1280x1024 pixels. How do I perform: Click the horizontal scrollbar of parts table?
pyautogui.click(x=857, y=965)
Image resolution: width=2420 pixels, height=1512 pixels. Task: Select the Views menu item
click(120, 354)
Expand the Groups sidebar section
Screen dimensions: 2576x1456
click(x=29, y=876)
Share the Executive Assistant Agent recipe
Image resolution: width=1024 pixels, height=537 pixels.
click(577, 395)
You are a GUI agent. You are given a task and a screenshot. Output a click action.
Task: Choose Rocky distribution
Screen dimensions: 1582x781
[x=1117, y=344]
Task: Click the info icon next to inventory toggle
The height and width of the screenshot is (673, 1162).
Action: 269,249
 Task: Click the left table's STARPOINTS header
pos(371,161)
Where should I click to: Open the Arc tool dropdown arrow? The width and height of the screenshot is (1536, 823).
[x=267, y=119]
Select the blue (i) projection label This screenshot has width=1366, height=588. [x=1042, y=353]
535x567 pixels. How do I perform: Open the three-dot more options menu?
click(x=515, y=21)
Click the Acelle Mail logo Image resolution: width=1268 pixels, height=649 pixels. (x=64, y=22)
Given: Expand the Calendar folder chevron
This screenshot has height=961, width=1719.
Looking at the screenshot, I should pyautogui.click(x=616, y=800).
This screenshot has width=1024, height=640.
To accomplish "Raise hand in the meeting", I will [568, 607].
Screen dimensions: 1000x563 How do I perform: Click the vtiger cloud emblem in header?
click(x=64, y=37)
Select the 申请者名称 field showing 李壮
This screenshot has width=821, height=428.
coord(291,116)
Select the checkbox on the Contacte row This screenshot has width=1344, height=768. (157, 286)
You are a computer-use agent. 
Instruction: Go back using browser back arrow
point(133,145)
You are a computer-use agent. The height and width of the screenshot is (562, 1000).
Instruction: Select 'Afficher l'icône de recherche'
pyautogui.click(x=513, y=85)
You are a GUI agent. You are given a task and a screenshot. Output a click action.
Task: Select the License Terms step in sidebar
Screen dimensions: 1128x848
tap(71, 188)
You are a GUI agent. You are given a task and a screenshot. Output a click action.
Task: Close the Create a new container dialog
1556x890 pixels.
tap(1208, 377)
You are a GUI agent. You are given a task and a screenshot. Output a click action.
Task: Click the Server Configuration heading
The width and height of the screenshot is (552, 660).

◆ Description of the task: Your reply must consist of a number alone: the count of lines in the listing that contain the string "computer".

◆ Result below: 2